● **INSTRUCTION A**
Reproduce the records word for word, starting at the line that contains "How do I perform: Click the XRP logo icon?" and ending at the end of the records, both ends included. Leave the pictures out of your copy.

● **EXCERPTED PASSAGE**
++++++++++

Previously published, in a different form, as: Hart, G.J. 2000. The domino effect: sometimes changes have unforeseen consequences. Computerworld Canada, May 5:36.

Complexity fascinates me: the more I learn about how computer hardware interacts with software, including the operating system, the more amazed I grow that it all hangs together as well as it does. And when it doesn’t, and things come crashing down around our ears, I find myself glad to be the educated layman looking in on things from the outside, rather than the guy who has to make them work right again after they’ve crashed.

Software and hardware are bad enough, but mix in a dash of human creativity and you’ve got a real recipe for disaster. Even when you plan things scrupulously, and all your modifications to the network and server seem to go flawlessly, the odds are that somewhere, one or more users are going to trip over those changes and fall down hard. If those people happen to be in positions of power, or have friends who hold such positions, you’re going to be hearing about those pratfalls for a long time to come.

It’s obvious that almost all the changes you make will affect your user community, but considerably less obvious how helpful that community can be about providing feedback before you make the changes. For example, one company I know set up corporate e-mail access to the Internet long after they’d already established user IDs for logging onto the network. At the time, one of the planners recommended creating login names so short that nobody would mind typing them in: each account would be represented by a three-letter acronym based on your initials, so for example, mine would be “ght”. This was a great solution because the company was small enough that there were few name conflicts, and it was easy to type internal addresses when you needed to send someone e-mail.

++++++++++

[Raw records]
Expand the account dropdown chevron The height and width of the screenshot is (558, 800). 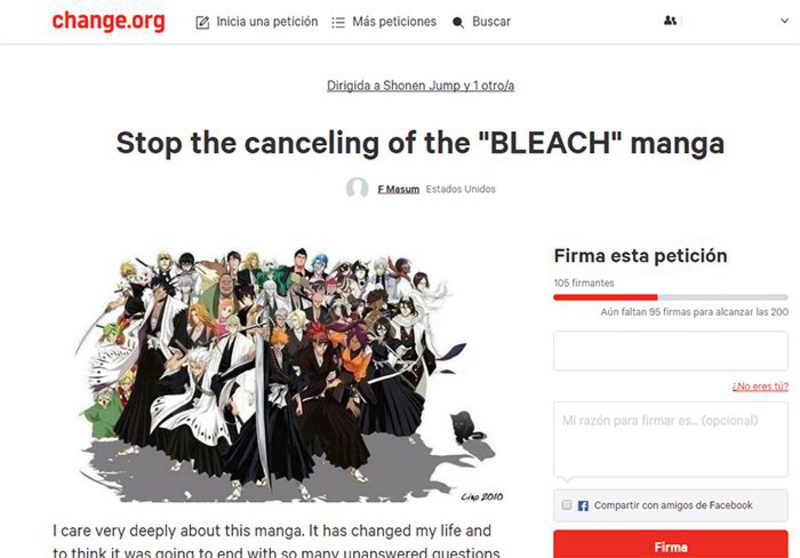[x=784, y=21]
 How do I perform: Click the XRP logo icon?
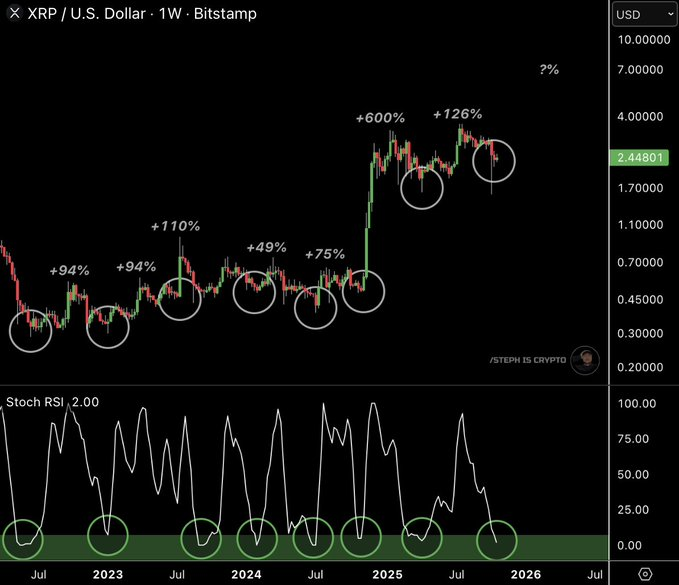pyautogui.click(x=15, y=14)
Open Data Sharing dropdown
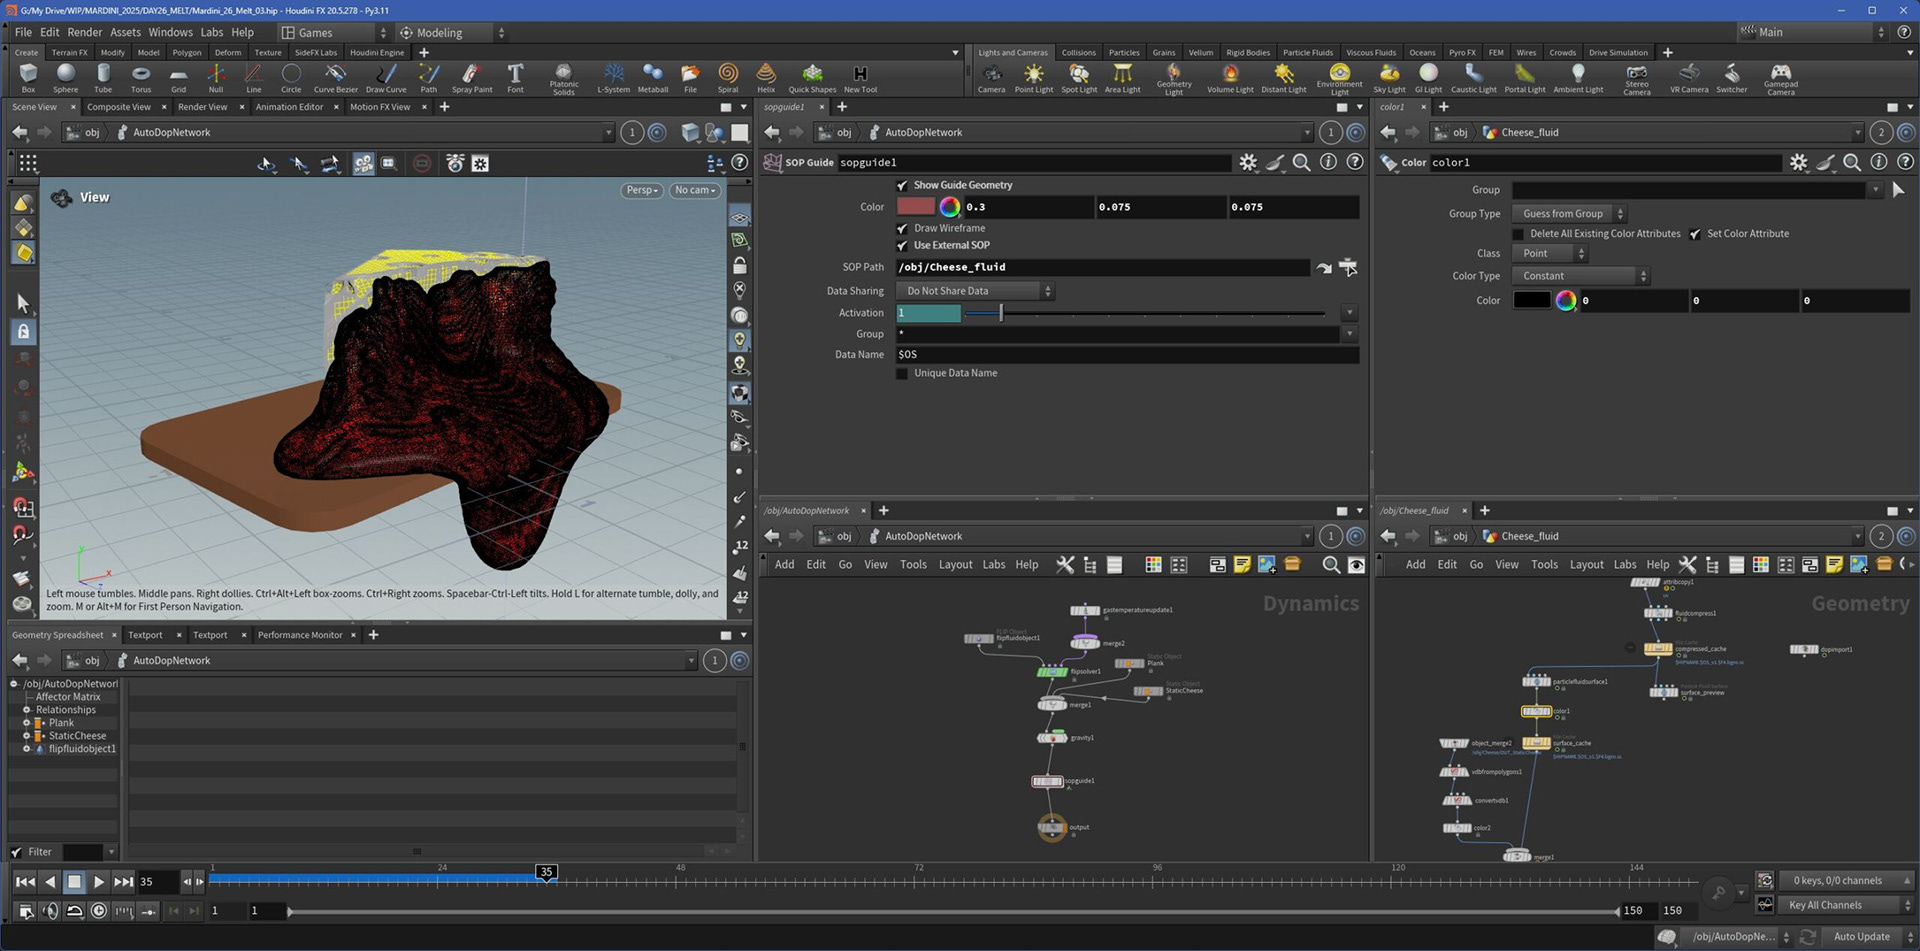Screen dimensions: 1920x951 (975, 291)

++++++++++

● **INSTRUCTION B**
Continue the essay on how network changes affect users, starting right after its last sentence.

● **EXERCISE OUTPUT A**
 How do I perform: Click the XRP logo icon?
pyautogui.click(x=15, y=14)
Open Data Sharing dropdown
Screen dimensions: 1920x951 (975, 291)

● **EXERCISE OUTPUT B**
But once their e-mail became Internet-capable, someone pointed out that longer, more memorable names would be more helpful for their clients. So they implemented that system, and the simple three-letter internal addresses suddenly became longer addresses, with the elegantly concise “ght” becoming “geoff.hart@example.com”. Unfortunately, nobody ever thought to ask the e-mail users whether the change would have any effect. And sure enough, that one small change brought down a whole line of dominos. Users who’d been profitably using work-related e-mail discussion groups suddenly found themselves unable to receive mail from those groups. Why? The old e mail addresses continued to receive mail, which was promptly discarded because there was no longer anybody by that name in the company’s e-mail directory. Worse yet, the new longer names weren’t registered with the discussion groups, so the owners of those names couldn’t rejoin the discussion until they figured out what had happened and resubscribed under their new names. A fair bit of useful information probably got lost along the way. To complicate things, nobody realized it would be important to unsubscribe from the old groups, so the mail server found itself receiving twice its usual volume of mail for a while: once to the old address, and once to the new. Even once everyone understood what was going on, there wasn’t a lot of worry about the problem until someone high up the corporate food chain got caught the same way and complained.

The problem eventually worked itself out, but not before the network manager’s reputation was tarnished. And what’s sad about this is that the problem could have been avoided simply by developing a group of knowledgable users with whom to discuss the proposed changes and hopefully spot such problems—before they toppled a line of dominos that ended on a manager’s desk. The lesson? Even when you know the software inside out, you rarely know how people are using it. And that can hurt them, and maybe even you.